Supplied passage =>
>> begin
Moreover, the speaker — in line with the Democrats’ habit of being roused by their radical base into destructive precedents that will eventually blow up on them — has adopted what she admits is the “unprecedented” position that the majority party may dictate which minority party members are fit to serve on important committees. You can already hear the media-Democrat complex’s caterwauling, sure to follow when the next Republican speaker starts exploiting this new “Pelosi Rule.”

The speaker’s move is audacious. Jordan and Banks are prominent House Republicans, the ranking members, respectively, of the Judiciary and Armed Services Committees. Banks also chairs the Republican Study Committee. As ardent Trump backers, they were also all-in on the unconstitutional gambit to reject state-certified electoral votes and prevent Congress, at the January 6 session, from counting the votes and acknowledging Joe Biden’s victory.

Does this create a conflict of interest? That concept is nigh-inapposite in the House, an inherently political body whose members rarely even pretend to be impartial. Pelosi, to cite a couple of notorious examples, sees no problem in assigning of Representative Ilhan Omar (D., Minn.) to the Foreign Affairs Committee and Representative Eric Swalwell (D., Calif.) to the Intelligence Committee, notwithstanding Omar’s history of anti-Semitic and anti-American rhetoric and Swalwell’s ensnarement in a Chinese-spying scandal. The implication that Jordan and Banks are somehow too conflicted to be objective fact-finders is especially rich in this instance, given that Pelosi named some of her most strident anti-Trump partisans, including Congressmen Adam Schiff (D., Calif.) and Jamie Raskin (D., Md.), to sit on the January 6 committee.

Schiff, of course, was one of the most culpable demagogues in the Trump–Russia collusion saga. Once we finally got the long-delayed publication of transcripts from the closed-door Intelligence Committee hearings he chaired, they confirmed that he had long known there was no evidence of Trump–Russia collusion in disseminating the hacked DNC emails. Indeed, Schiff had concealed for two years testimony that the cybersecurity firm the DNC retained to examine its servers (which the DNC withheld from the FBI) could not even prove that Russia was responsible for the hacking. Yet Schiff aggressively peddled the collusion fable. When that went poof with the dud that was the Mueller report, Schiff then served as chief prosecutor in the Democrats’ next partisan excess, the impeachment of Trump over the Ukraine kerfuffle.

Raskin has a history of doing the same thing Jordan and Banks are being rebuked over. In January 2017, he urged that state-certified electoral votes not be counted in favor of the candidate who’d clearly won the state (Donald Trump’s Florida victory over Democrat Hillary Clinton). Raskin, a former law professor, knew his challenge was frivolous, not least because federal law requires such an objection to be joined by a senator. Raskin’s objection was too baseless to draw support from even a single one of the Senate’s many anti-Trump Democrats.
>> end
Stored data =>
>> begin
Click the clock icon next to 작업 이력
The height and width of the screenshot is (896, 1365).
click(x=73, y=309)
>> end
>> begin
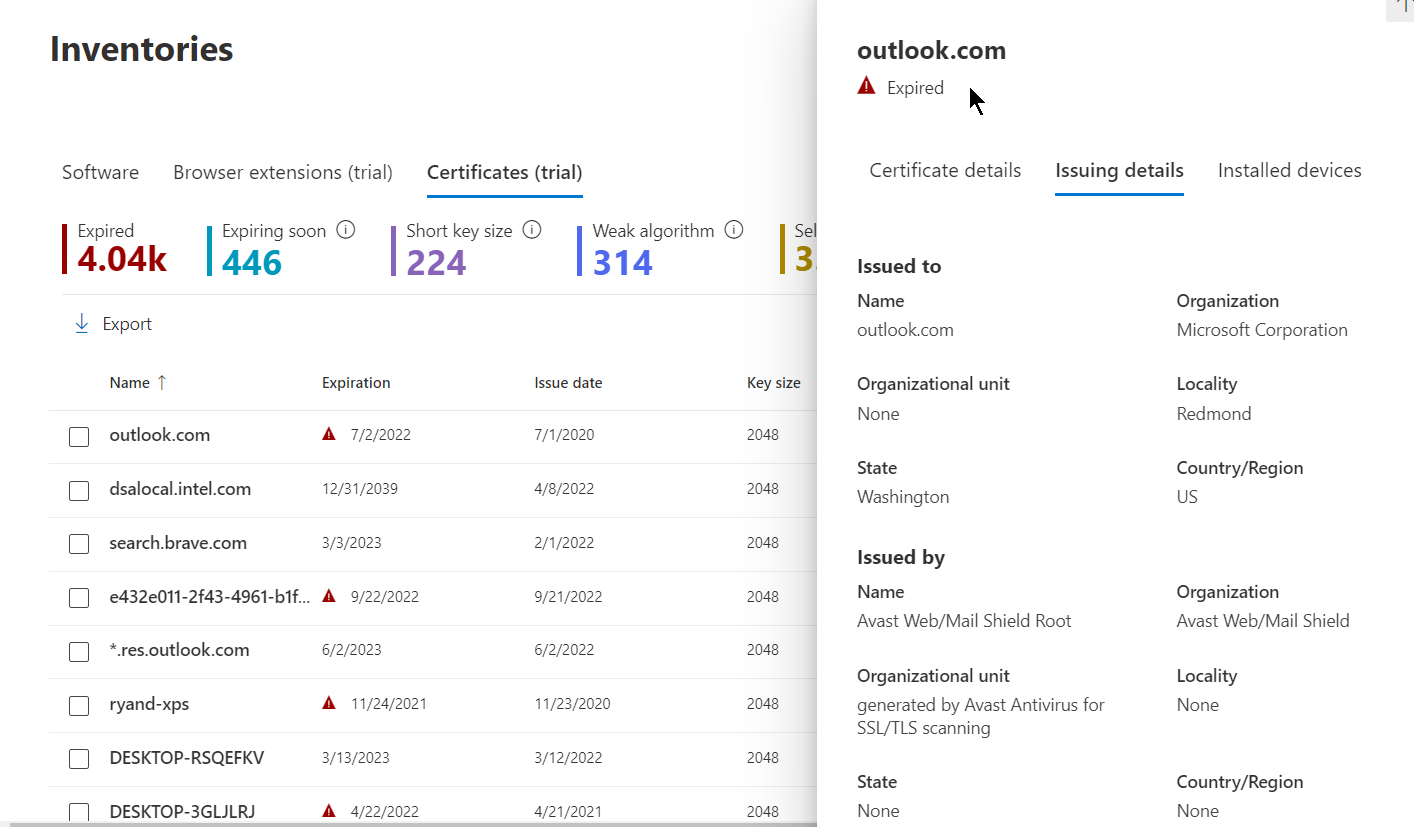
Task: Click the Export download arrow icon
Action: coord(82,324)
>> end
Goals =>
(a) From the piece on Pelosi's committee picks, return word for word the part from "Schiff, of course, was" up to and including "the Ukraine kerfuffle.".
(b) Carry the commentary on Pelosi's January 6 committee appointments further, picking up right after its final sentence.

Answers by task =>
(a)
Schiff, of course, was one of the most culpable demagogues in the Trump–Russia collusion saga. Once we finally got the long-delayed publication of transcripts from the closed-door Intelligence Committee hearings he chaired, they confirmed that he had long known there was no evidence of Trump–Russia collusion in disseminating the hacked DNC emails. Indeed, Schiff had concealed for two years testimony that the cybersecurity firm the DNC retained to examine its servers (which the DNC withheld from the FBI) could not even prove that Russia was responsible for the hacking. Yet Schiff aggressively peddled the collusion fable. When that went poof with the dud that was the Mueller report, Schiff then served as chief prosecutor in the Democrats’ next partisan excess, the impeachment of Trump over the Ukraine kerfuffle.

(b)
Raskin was also the chief prosecutor in the second Trump impeachment. As such, he has yet to explain why he included in his brief, filed on the eve of the Senate impeachment trial, the allegation that Trump supporters had killed Capitol Police officer Brian Sicknick by “striking him in the head with a fire extinguisher” (see brief, p.28). As a competent, non-partisan investigator would have known, Sicknick had died weeks earlier from natural causes — two strokes that occurred after the riot. Though he, like many other police, had been bear-sprayed in the riot, there was no indication that Sicknick had been hit over the head, and prosecutors have not even alleged, much less proved, that the rioters caused his death.

Jordan and Banks (and Nehls, for that matter) conducted themselves abysmally in supporting the former president’s “stolen election” nonsense. Given their motive to defend their actions, and Trump’s, it was a tactical blunder for McCarthy to appoint them to the committee. Yet supporting Trump’s legally untenable gambit is a very different thing from “abetting an insurrection” — which is how Democrats distort the matter. Even though McCarthy should not have appointed Jordan and Banks, it was his call to make, not Pelosi’s.

It is simply not credible to posit that Jordan and Banks cannot be trusted as legitimate fact-finders but Schiff, Raskin, and other Democrats can. The salient issues for the committee’s examination include, for example, the police agencies’ lack of preparedness on January 6, and the Democrats’ selective outrage over politically motivated violence. There is no reason to believe Jordan and Banks would be less suitable than Schiff and Raskin to weigh these matters.

It was foolish of Minority Leader McCarthy to pick Representatives Jordan and Banks to serve on the January 6 committee. Fortunately for the GOP, Speaker Pelosi is being even more foolish. She has given Republicans ample justification to boycott a process in which, under pressure from former President Trump, they were poised to damage themselves with voters by defending the indefensible.